PASSAGE D'UN AFFLUENT DU YUKON. DESSIN DE GOTORBE, PHOTOGRAPHIE DE LA ROCHE, À SEATTLE.

C'est à cet endroit qu'un facétieux Irlandais, Ruddy Connor, a dressé sa tente portant l'enseigne engageante de l'Hôtel de la Goutte de Rosée. Le mouvement sans précédent des voyageurs depuis le début de l'été l'a mis entièrement à court de vivres, à sec de liquides, si bien qu'il a été contraint de placer, bien en évidence, un écriteau portant ces mots: «Repas à 75 dollars pour ceux qui ont des sacs remplis, repas gratis pour ceux qui n'ont pas de sac du tout».

Ayant bien pénétré l'intention de cet hôtelier de génie, nous nous décidons à camper en face de son écriteau et de faire appel au contenu de nos sacs pour le dîner.

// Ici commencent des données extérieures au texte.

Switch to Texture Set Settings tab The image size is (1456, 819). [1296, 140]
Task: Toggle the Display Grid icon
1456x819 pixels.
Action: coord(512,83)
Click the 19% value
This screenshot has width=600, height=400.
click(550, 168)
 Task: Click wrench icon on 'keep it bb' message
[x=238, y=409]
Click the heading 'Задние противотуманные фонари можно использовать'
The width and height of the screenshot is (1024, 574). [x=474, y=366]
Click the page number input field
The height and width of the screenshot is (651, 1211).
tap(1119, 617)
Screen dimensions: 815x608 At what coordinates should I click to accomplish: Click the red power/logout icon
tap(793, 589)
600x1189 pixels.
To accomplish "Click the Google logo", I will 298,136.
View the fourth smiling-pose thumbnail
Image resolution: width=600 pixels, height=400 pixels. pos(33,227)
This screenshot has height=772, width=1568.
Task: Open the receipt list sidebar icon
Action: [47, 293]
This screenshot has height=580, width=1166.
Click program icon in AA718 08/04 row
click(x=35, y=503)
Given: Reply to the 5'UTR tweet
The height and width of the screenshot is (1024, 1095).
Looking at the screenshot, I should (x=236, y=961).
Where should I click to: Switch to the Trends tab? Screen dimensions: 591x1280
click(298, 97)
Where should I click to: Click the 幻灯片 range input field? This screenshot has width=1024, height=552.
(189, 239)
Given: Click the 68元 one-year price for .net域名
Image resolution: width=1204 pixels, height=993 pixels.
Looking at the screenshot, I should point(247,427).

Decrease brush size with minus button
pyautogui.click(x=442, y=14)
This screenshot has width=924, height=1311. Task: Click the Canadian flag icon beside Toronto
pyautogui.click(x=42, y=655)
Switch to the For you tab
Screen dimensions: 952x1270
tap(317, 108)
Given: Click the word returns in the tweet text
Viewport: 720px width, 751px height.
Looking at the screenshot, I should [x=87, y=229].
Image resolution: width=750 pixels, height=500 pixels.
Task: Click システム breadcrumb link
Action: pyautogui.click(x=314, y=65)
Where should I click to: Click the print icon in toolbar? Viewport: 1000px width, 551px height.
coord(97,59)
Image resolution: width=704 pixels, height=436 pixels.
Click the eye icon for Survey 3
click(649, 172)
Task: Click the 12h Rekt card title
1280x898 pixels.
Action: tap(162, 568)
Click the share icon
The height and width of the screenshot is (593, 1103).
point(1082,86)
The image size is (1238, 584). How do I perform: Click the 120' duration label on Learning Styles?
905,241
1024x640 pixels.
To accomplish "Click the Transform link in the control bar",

Talonnés par le désir d'arriver au but, nous n'avons malheureusement pas le loisir de prendre un long repos, et nous nous levons à minuit et demi, presque avec le soleil. La route est monotone, les repas le sont aussi. Ils se composent perpétuellement de lard et de haricots, mais l'appétit est tel que l'on oublie ce que ce régime a de spartiate. Ce jour-là, vers 2 heures, l'arête séparant la vallée de Bonanza de celle du Quartz est atteinte, et nous y trouvons, heureusement pour nos bêtes, un sentier sec et dur. Sur ces hauteurs nous éprouvons une sensation exquise: l'air est si pur et si calme, la lumière si douce, les fleurs sont si éclatantes, les bruyères d'un vert si tendre! Par instants, on se croirait sur les croupes du Jura, avec cette différence que la pierre calcaire est remplacée par le quartz; mais tout à coup les andouillers d'un élan ou d'un caribou blanchis par le soleil viennent nous rappeler que nous sommes aux antipodes de la civilisation. Finalement, nous nous arrêtons, vers le soir, dans une ravine couverte de broussailles. À la lisière des arbres, les compagnons qui nous ont devancés nous attendent. C'est l'heure du repas. Quelques-uns d'entre nous le préparent sans tarder: un échafaudage de morceaux de bois et de piquets enfoncés en terre s'élève bien vite au-dessus d'un feu flambant où des arbres entiers sont jetés; le tout supporte les vases, marmites, récipients remplis de tout ce qu'il faut pour parfaire un festin gargantuesque. D'autres s'occupent à dresser la tente, tandis que les ânes sont laissés libres de trouver leur fourrage dans la côte tapissée d'herbes variées.

BONANZA CREEK.—DESSIN DE TAYLOR, PHOTOGRAPHIE DE LA ROCHE, À SEATTLE.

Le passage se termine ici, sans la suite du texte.